In an attempt to keep topics separate, here is a comment left by someone hoping for feedback. For the full comment check the last post. Thanks!!
"I'm a fairly young mom by today's standards. I'll be 27 in December, and I'll have a 20 month little girl and a newborn baby boy by that time. Now I'm struggling to put together a budget that will somehow allow me to keep staying home with my kids, and still keep us sheltered, clothed and fed. And the repercussions of my potential failure to squeeze the life out of husband's salary mean that I might have to step out of my kids' lives for 10 hours a day and let someone else be the one who cares for them. I just feel so burdened lately with the weight of that. Being a stay at home mom is difficult, and I don't mean the at home with the kids part. But trusting God to provide when our needs are very real is frightening. I guess I've always trusted in my ability to make money, or in the amount of money I have socked away in savings. Both of those aren't very reassuring right now. I have been working from home, but the arrival of a newborn is going to really force me to reevaluate that situation.

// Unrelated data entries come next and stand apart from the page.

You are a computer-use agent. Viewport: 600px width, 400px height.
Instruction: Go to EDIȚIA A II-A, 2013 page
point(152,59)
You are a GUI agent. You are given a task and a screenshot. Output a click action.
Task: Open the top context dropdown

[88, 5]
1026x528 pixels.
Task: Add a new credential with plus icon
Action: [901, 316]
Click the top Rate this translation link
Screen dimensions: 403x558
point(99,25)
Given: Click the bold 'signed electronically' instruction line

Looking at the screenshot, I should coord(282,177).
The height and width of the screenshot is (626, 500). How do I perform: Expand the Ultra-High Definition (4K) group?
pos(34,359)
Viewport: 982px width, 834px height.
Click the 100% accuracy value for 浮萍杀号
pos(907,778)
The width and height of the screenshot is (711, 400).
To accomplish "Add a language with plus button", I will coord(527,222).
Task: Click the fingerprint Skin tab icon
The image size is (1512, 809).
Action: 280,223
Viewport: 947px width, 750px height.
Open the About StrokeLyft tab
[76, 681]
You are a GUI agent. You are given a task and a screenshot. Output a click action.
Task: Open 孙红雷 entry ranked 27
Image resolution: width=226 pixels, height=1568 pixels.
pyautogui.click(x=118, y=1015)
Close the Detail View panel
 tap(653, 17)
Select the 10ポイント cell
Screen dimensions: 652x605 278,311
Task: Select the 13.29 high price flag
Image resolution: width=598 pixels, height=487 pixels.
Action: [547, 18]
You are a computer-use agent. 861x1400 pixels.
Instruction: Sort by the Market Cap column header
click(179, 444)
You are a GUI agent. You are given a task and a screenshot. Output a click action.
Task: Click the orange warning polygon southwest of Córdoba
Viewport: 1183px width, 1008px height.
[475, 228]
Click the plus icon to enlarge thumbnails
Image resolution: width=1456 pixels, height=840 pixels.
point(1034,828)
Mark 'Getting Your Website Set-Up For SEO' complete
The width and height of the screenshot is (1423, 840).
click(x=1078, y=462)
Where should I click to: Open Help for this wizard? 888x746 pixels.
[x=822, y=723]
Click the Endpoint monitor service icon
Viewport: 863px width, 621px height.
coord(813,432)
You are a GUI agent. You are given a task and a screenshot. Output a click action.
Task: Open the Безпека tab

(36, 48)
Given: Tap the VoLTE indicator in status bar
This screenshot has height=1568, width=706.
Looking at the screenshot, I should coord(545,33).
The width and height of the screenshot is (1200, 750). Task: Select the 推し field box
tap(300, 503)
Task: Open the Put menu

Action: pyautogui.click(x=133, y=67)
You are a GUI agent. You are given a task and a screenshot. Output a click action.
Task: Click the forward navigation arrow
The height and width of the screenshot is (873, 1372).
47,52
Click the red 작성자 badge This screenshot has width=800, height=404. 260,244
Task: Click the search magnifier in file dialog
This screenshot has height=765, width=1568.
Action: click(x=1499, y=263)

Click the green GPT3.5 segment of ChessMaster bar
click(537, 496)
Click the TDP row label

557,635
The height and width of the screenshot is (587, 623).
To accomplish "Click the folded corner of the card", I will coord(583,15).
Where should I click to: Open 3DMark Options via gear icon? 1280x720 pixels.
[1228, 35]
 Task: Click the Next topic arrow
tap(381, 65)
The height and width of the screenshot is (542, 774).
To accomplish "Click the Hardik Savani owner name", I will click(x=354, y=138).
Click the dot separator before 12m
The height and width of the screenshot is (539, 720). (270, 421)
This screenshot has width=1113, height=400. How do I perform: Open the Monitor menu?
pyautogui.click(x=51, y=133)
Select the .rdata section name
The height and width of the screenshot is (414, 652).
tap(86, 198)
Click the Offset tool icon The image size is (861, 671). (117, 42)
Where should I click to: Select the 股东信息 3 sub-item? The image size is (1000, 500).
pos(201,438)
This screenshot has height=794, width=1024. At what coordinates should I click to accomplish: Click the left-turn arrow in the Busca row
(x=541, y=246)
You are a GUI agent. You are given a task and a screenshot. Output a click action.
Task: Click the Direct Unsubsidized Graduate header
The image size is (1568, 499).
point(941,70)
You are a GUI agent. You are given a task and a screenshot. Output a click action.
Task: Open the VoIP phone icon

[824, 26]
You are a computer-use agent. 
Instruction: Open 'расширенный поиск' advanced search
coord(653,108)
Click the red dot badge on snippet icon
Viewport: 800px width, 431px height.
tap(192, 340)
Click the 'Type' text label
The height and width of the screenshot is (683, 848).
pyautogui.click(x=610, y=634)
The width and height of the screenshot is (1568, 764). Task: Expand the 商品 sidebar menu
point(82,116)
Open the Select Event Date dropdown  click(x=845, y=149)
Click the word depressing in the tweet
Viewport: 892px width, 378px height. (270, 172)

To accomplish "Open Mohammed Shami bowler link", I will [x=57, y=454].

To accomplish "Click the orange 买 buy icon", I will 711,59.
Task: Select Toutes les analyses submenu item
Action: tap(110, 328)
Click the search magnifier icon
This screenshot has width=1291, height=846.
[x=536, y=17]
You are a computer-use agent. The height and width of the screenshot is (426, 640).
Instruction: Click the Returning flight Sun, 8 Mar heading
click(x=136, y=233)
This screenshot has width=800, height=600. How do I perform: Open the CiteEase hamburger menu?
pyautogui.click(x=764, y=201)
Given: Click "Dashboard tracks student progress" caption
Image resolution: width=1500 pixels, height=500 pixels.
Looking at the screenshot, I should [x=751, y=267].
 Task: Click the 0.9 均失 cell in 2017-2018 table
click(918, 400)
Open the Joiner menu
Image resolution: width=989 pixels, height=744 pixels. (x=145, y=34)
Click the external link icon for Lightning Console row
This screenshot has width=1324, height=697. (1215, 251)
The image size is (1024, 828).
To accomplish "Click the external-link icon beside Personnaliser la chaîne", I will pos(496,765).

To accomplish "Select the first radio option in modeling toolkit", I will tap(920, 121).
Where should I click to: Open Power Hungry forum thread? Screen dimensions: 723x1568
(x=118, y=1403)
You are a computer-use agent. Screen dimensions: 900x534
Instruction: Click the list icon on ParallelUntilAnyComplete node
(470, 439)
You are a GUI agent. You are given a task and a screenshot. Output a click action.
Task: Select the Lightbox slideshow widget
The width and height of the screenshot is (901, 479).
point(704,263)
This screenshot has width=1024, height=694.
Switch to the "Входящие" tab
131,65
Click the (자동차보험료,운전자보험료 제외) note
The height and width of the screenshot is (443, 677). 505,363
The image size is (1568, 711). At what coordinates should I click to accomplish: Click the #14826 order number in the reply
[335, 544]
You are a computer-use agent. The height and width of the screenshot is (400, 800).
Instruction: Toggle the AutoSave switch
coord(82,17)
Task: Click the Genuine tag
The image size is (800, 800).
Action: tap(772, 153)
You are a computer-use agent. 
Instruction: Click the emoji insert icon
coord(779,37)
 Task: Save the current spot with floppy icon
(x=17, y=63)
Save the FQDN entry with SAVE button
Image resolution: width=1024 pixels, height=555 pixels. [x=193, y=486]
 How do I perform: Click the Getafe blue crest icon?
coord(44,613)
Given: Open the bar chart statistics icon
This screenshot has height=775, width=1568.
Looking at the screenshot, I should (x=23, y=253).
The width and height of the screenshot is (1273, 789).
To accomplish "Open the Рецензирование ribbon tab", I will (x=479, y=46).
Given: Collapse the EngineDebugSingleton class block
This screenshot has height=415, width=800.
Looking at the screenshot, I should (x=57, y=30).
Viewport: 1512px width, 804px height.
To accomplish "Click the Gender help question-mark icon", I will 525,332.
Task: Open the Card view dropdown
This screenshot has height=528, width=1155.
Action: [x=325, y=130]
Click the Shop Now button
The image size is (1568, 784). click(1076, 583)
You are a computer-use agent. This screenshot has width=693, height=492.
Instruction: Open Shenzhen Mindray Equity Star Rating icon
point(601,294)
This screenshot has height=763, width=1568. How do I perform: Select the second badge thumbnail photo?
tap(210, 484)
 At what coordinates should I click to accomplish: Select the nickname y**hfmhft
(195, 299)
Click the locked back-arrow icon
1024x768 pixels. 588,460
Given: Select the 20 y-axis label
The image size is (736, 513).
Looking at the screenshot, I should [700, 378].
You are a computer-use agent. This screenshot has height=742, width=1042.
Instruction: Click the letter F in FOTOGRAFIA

So I guess one question to the other moms who read this is how do you deal with these issues? Particularly if you stay at home, on a practical level, how do you make your money stretch? I know I'm not the only one feeling the pinch of a lost salary...or maybe I am :) How do you deal with convincing your husbands that some luxuries have to be done away with? Do you feel that, despite not working, you're the one in charge of figuring out everything about how to keep your family afloat? Anyone else want to vent? :)"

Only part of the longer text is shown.